PROBLEM DETAILS:
Write out each record exactly as it stands. No pictures belong in the copy.

┌─ SUPPLIED RECORDS

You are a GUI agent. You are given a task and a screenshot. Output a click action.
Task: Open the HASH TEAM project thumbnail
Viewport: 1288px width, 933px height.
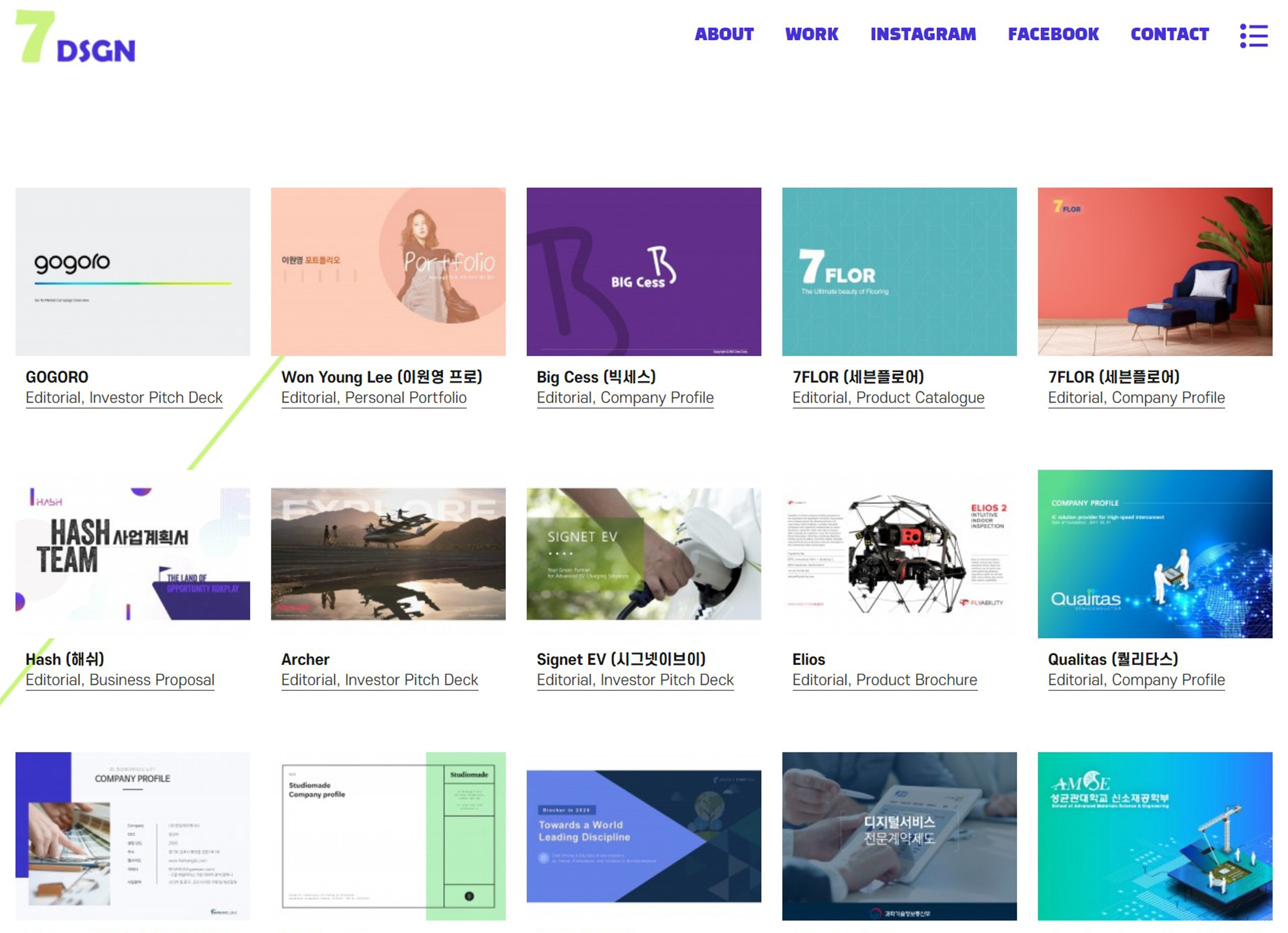133,553
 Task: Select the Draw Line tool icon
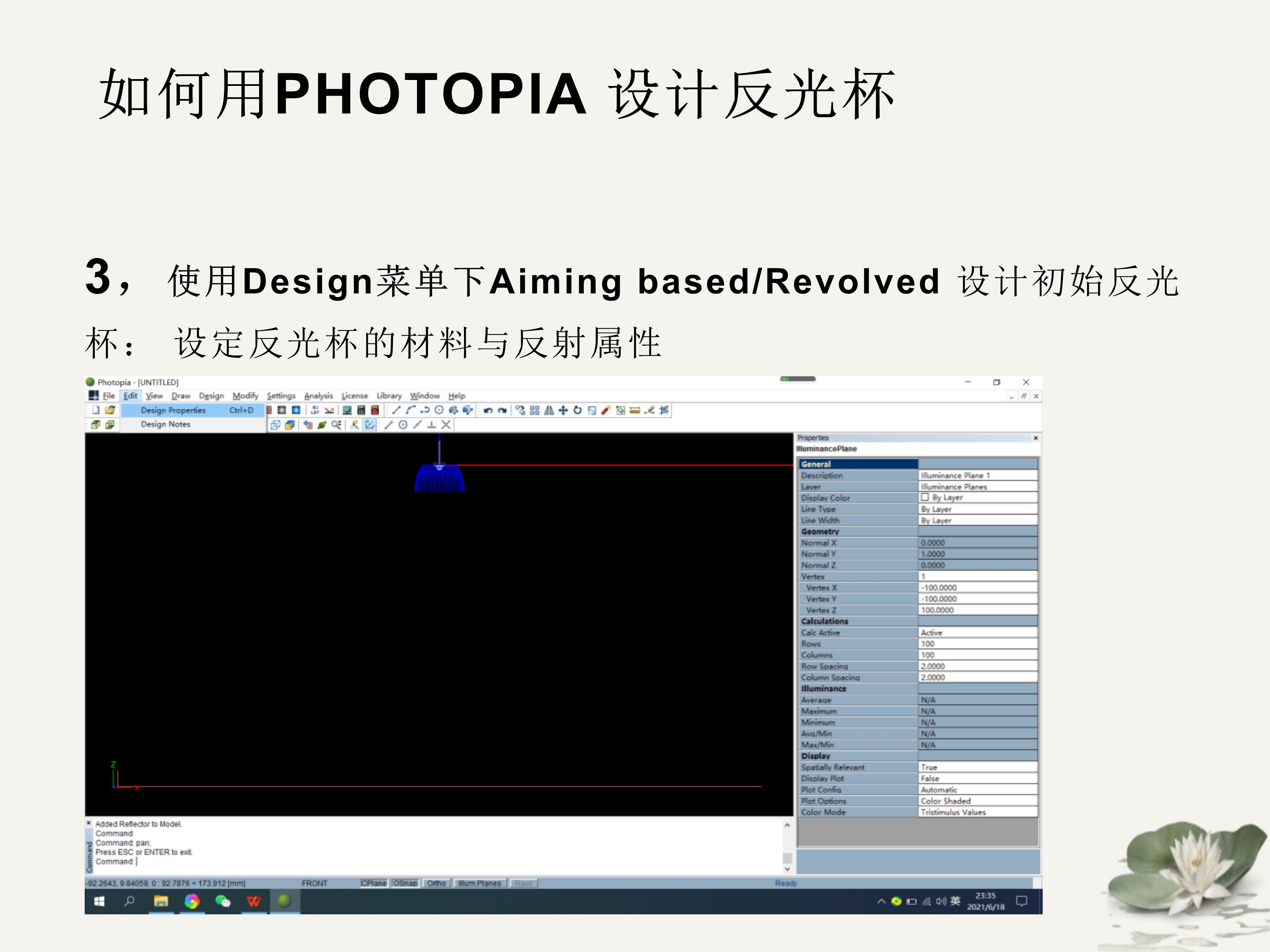click(x=396, y=410)
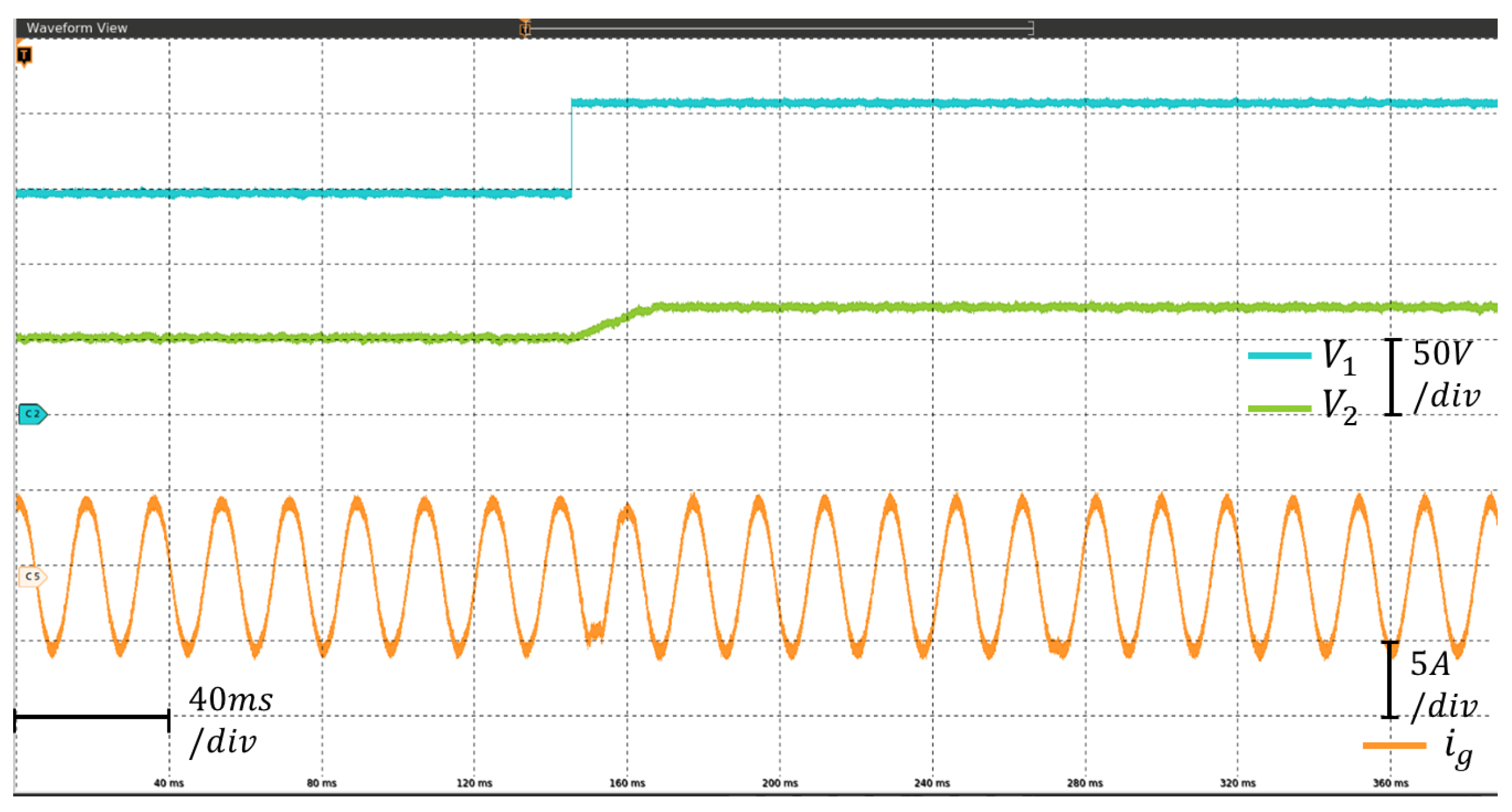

└─

EXPECTED ANSWER:
You are a GUI agent. You are given a task and a screenshot. Output a click action.
Task: Open the HASH TEAM project thumbnail
Viewport: 1288px width, 933px height.
133,553
 Task: Select the Draw Line tool icon
click(x=396, y=410)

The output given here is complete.